The Top 5 Mistakes Boards Make in Overseeing Compliance
The Corporate Compliance Insights, “The Top 5 Mistakes Boards Make in Overseeing Compliance,” was co-authored by Russell Reynolds Associates Consultants Cynthia Dow and Anthony Goodman. The piece talks about the costly missteps boards make when overseeing compliance. The article is excerpted below.
Russell Reynolds Associates’ Cynthia Dow and Anthony Goodman, compliance and board experts, interviewed leading chief legal officers, chief compliance officers, former investigators and board directions to under the biggest compliance missteps boards make.
We can all easily recount a recent compliance problem that became front-page news. But what’s not so easy to recall is an instance in which a board director from such a company is then appointed to your board. The reputational damage from a compliance misstep taints even the best and most blameless of directors.
To understand the biggest compliance oversight mistakes boards make — and how to avoid them — we talked to preeminent chief legal officers, chief compliance officers, former investigators and board directors at leading public and private companies both in regulated and unregulated industries. The following five themes emerged from our discussions.
#1: Treating Compliance as a Check-the-Box Exercise
Boards are busy. And, unfortunately, compliance can be seen as a distraction from the board’s “real business” or as an administrative burden.
It is all too easy for boards to nod through its approval to a compliance program without applying any real thought to it. One expert who advises audit committees closely told us, “The biggest mistake is separating compliance from strategy. That is what leads to a check-the-box mentality.”
A great compliance program can be a competitive advantage for companies – especially those in highly regulated industries. A well-designed program tied closely to strategic goals can differentiate a company and establish authentic credibility with clients and customers.
Best-in-class boards of all types should insist on a strategic compliance plan that ties programs to key risk areas and is continually revisited and refreshed as needed. Compliance activities should be seen as business issues. One chief compliance officer of a global and highly regulated company noted, “The board should look for tangible evidence – documents, communications – that compliance is truly embedded with and integral to the business.”
To accomplish this, you have to develop an efficient and timely approach to compliance, one chief legal officer of a highly regulated company told us. “Let your competitors be paralyzed by it.”
#2: Underappreciating the Role of the Board in Demonstrating Leadership on Compliance
When boards think about tone at the top, they first think about the CEO and the senior team. There is no doubt that the leadership team has the single biggest influence on the organization. As one major bank’s chief compliance officer told us, “Boards need to focus on having the right leadership at the top of the house – the CEO and the succession plan for the CEO – and then empower them to drive culture and conduct.”
However, boards often underestimate their own power and influence. Think about the signals that are sent to the organization when the board spends barely 60 minutes a year reviewing a compliance report. Or how influential the chief compliance officer can be if he or she never has access to the board directly. These decisions – and they are decisions – also set the tone.

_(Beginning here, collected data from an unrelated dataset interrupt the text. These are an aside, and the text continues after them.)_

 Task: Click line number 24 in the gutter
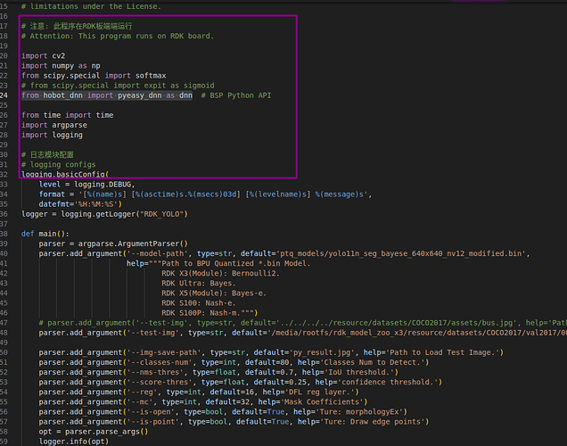pyautogui.click(x=4, y=95)
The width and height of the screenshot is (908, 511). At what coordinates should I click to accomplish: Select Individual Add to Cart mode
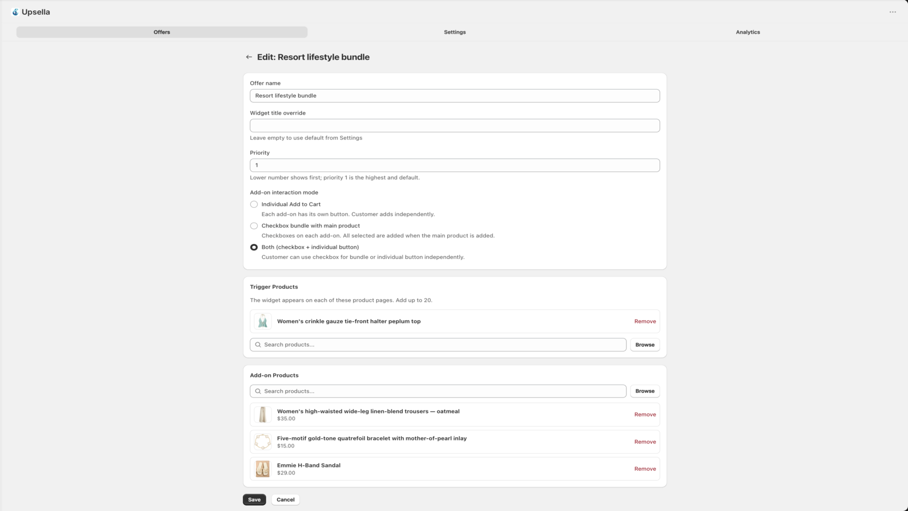pos(254,204)
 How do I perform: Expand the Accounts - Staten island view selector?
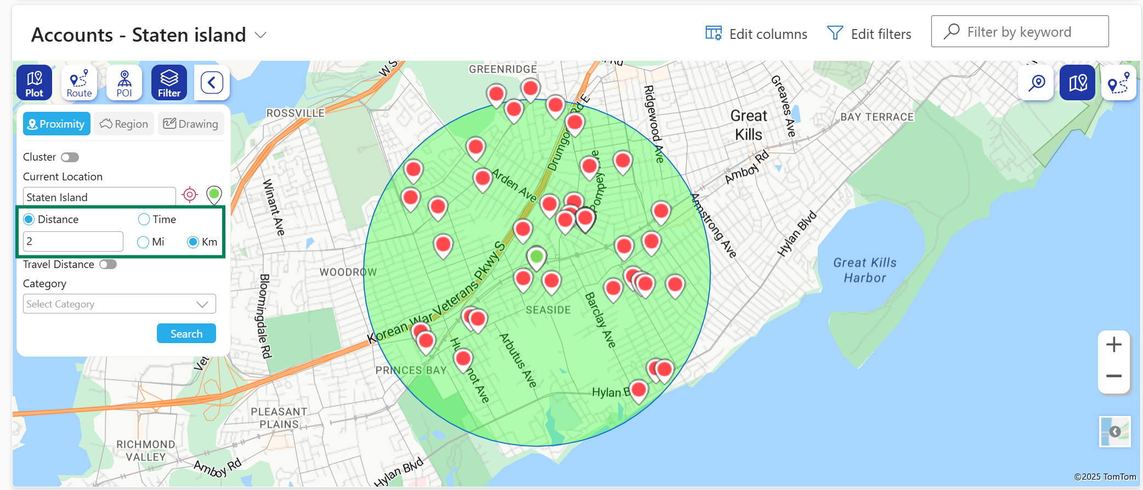261,35
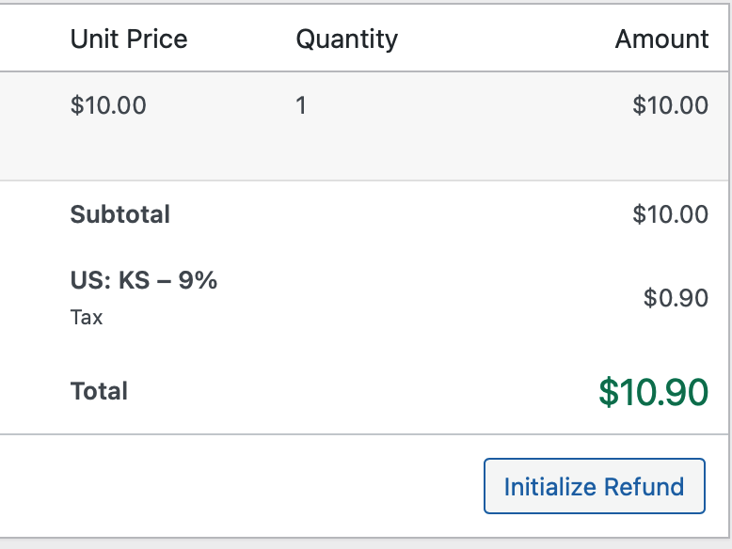Click the Subtotal label
The height and width of the screenshot is (549, 732).
click(x=120, y=214)
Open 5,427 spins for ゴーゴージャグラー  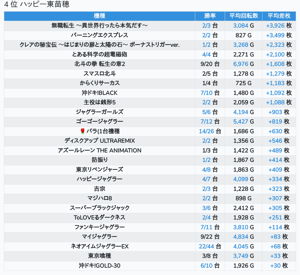(x=241, y=121)
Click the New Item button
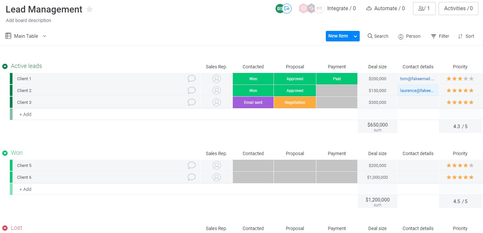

Likewise, if the relationship between the board and management – or more particularly, the relevant committee chair and the CCO – is not functioning well with respect to the flow of information or robustness of the compliance strategy, program and reporting, then the directors must take action to engage differently, clarify flows of information or ensure the requisite leadership strength is there.
The best boards are actively engaged in compliance. They see reports, yes. But they also give the head of compliance the opportunity to address the board or audit committee directly, sometimes in executive session. One former chief compliance officer, now a board director said, “The board can help the chief compliance officer get visibility.” The board can also ensure the chief compliance officer has the resources they need. A chief legal officer told us, “This is an area where the board can go deeper and give counsel to staff.”
Boards can also ask to see benchmarking of compliance: what are your competitors doing? “Getting outside the four corners of our world is really important,” said one compliance chief. As a CCO to a highly regulated company put it, “boards don’t know what they don’t know and they don’t always ask the right questions.” Boards should exercise a healthy degree of challenge and skepticism, asking questions such as “Why are we not getting hotline reports from 32 of 35 countries, and how do we change that?” Or “Why is our business so much better this quarter, in this sector or geography than our competitors? What could be amiss?”
There also needs to be an “escape valve” allowing escalation of critical issues directly to the board or a board committee. Defining a reportable event to the board can be a useful exercise to ensure mutual understanding between the board and the compliance function.
The board itself can participate in the compliance training program and a director can address staff that are involved in education programs to underscore the importance of the work they are doing. “That’s one way to make sure it’s good training,” a board director noted. These actions all indicate that the board takes compliance seriously and wants management to take it seriously, too.